До часу дня я пишу, режу ножницами, вклеиваю. Мой хозяин. Воробей (Гарри вообще никакого нет), читает вылезающую из телеграфного аппарата ленту. Экспорта, импорта у нас, конечно, тоже никакого нет (если не считать ящика с гуттаперчевыми манишками и воротниками для русских крестьян). Воробей, поставив одну ногу на стул, стоит у телеграфного аппарата и крутит пуговицы на жилете. Я отвечаю на письма. Вся остальная деятельность конторы для меня – тайна.
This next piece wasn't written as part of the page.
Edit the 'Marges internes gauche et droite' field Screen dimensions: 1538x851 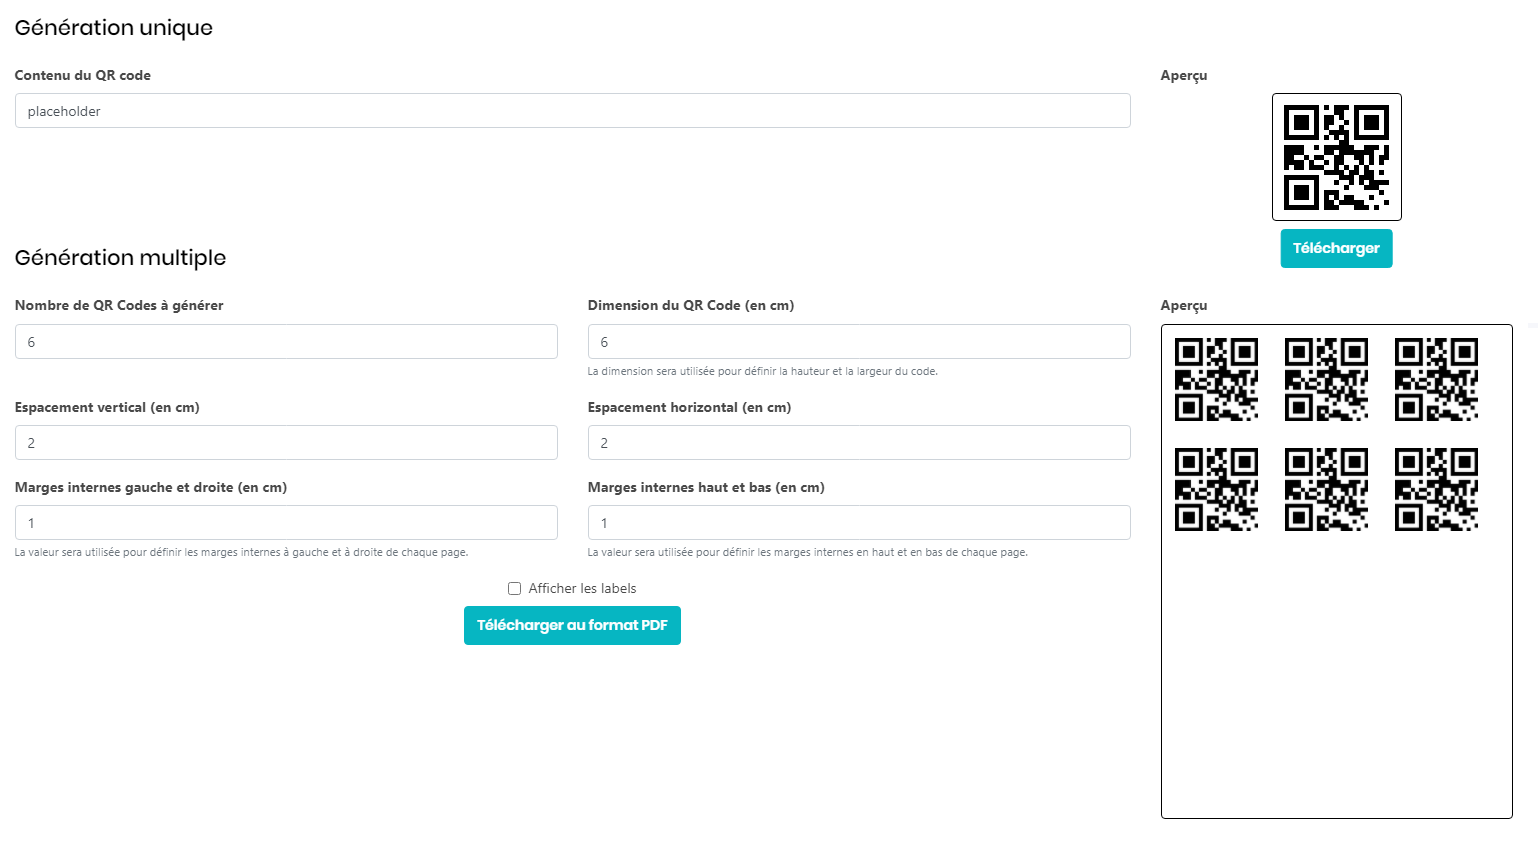286,523
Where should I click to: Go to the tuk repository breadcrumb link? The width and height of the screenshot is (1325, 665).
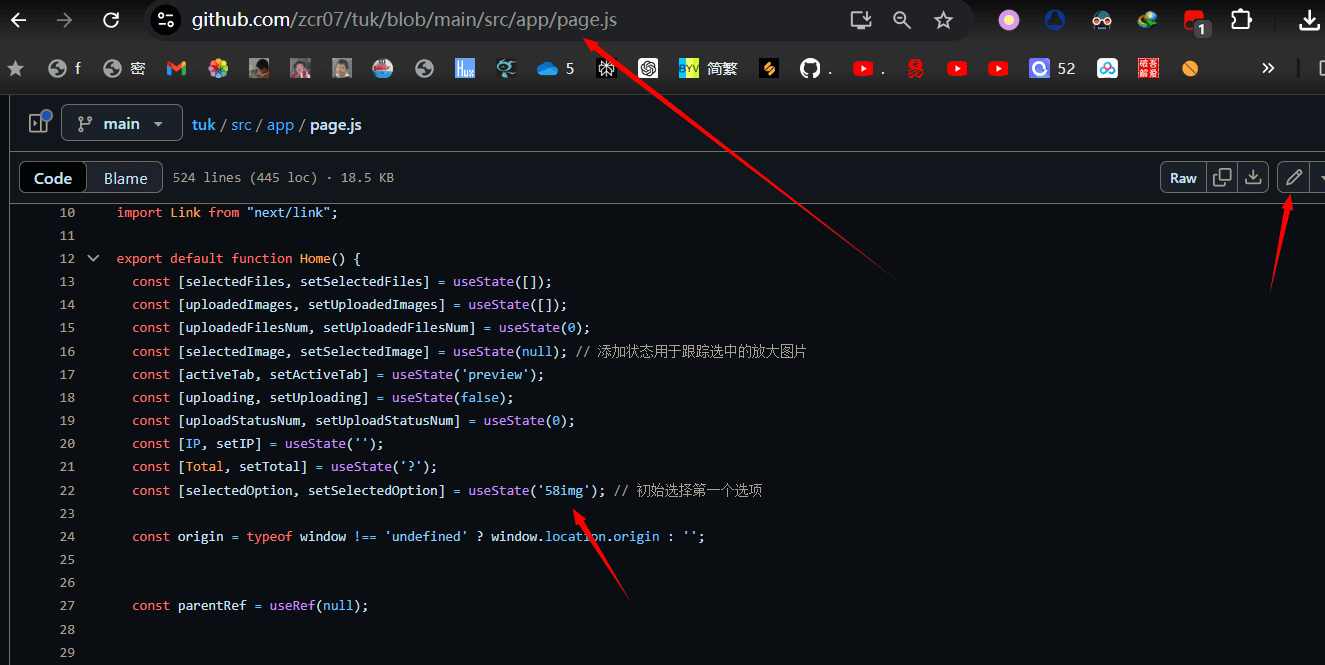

В час я срываюсь с конторского стула и – в лифт, вниз – через улицу, в ресторан. Воробью всегда кажется, что – отвернись он, и непременно пропустит какую-то счастливую котировку каких-то бумаг, – он остается в конторе у аппарата, ест сандвичи, тащит ленту.
В ресторане – длинном изразцовом коридоре – я; проходя, схватываю контрольную карточку и поднос. Бегу к прилавку, – на нем дымятся несколько сот блюд на тарелках. Указываю на ближайшие. Повар швыряет их мне на поднос. Юркая барышня ловко пропечатывает карточку. Бегу с блюдами к свободному столику. Лакей стремительно ставит предо мной графин с ледяной водой, хлеб и шевырюшки масла. Ем. Пихаю в живот рыбу, говядину, соуса, пудинги.